На второй день к вечеру прибыли они в Лаврики; неделю спустя Лаврецкий отправился в Москву, оставив жене тысяч пять на прожиток, а на другой день после отъезда Лаврецкого явился Паншин, которого Варвара Павловна просила не забывать ее в уединении. Она его приняла как нельзя лучше, и до поздней ночи высокие комнаты дома и самый сад оглашались звуками музыки, пенья и веселых французских речей. Три дня прогостил Паншин у Варвары Павловны; прощаясь с нею и крепко пожимая ее прекрасные руки, он обещался очень скоро вернуться — и сдержал свое обещание.
У Лизы была особая, небольшая комнатка во втором этаже дома ее матери, чистая, светлая, с белой кроваткой, с горшками цветов по углам и перед окнами, с маленьким письменным столиком, горкою книг и распятием на стене. Комнатка эта прозывалась детской; Лиза родилась в ней. Вернувшись из церкви, где ее видел Лаврецкий, она тщательнее обыкновенного привела всё у себя в порядок, отовсюду смела пыль, пересмотрела и перевязала ленточками все свои тетради и письма приятельниц, заперла все ящики, полила цветы и коснулась рукою каждого цветка. Всё это она делала не спеша, без шума, с какой-то умиленной и тихой заботливостью на лице.
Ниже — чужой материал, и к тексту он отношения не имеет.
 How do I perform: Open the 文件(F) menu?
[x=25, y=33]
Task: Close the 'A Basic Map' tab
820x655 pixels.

Она остановилась, наконец, посреди комнаты, медленно оглянулась и, подойдя к столу, над которым висело распятие, опустилась на колени, положила голову на стиснутые руки и осталась неподвижной.
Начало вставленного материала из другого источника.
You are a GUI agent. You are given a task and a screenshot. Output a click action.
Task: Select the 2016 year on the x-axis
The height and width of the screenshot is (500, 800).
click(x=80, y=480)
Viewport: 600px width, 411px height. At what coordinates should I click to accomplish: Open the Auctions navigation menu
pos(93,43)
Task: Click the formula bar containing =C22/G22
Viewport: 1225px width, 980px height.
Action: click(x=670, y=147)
Марфа Тимофеевна вошла и застала ее в этом положении. Лиза не заметила ее прихода. Старушка вышла на цыпочках за дверь и несколько раз громко кашлянула. Лиза проворно поднялась и отерла глаза, на которых сияли светлые, непролившиеся слезы.
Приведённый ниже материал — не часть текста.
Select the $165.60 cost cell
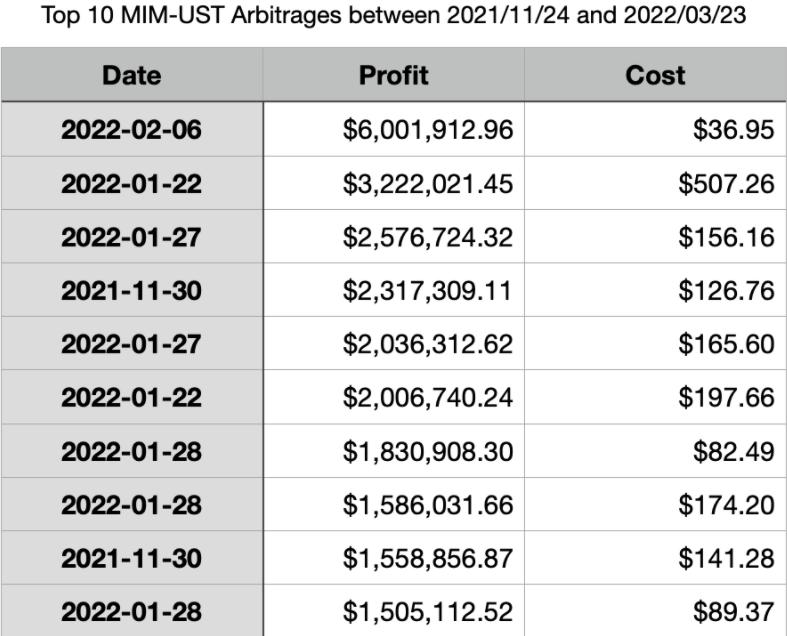Image resolution: width=787 pixels, height=636 pixels. (726, 344)
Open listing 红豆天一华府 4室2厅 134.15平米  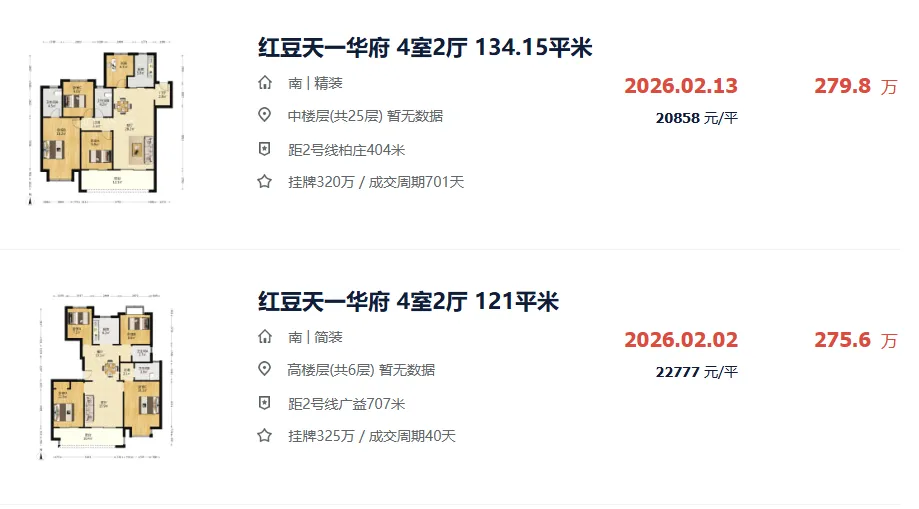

— А ты, я вижу, опять прибирала свою келейку, — промолвила Марфа Тимофеевна, низко наклоняясь к горшку с молодым розаном. — Как славно пахнет!
Лиза задумчиво посмотрела на свою тетку.
— Какое вы это произнесли слово! — прошептала она.
— Какое слово, какое? — с живостью подхватила старушка. — Что ты хочешь сказать? Это ужасно, — заговорила она, вдруг сбросив чепец и присевши на Лизиной кроватке, — это сверх сил моих: четвертый день сегодня, как я словно в котле киплю; я не могу больше притворяться, что ничего не замечаю, не могу видеть, как ты бледнеешь, сохнешь, плачешь, не могу, не могу.
— Да что с вами, тетушка? — промолвила Лиза, — я ничего…
— Ничего? — воскликнула Марфа Тимофеевна, — это ты другим говори, а не мне! Ничего! А кто сейчас стоял на коленях? у кого ресницы еще мокры от слез? Ничего! Да ты посмотри на себя, что ты сделала с своим лицом, куда глаза свои девала? — Ничего! разве я не всё знаю?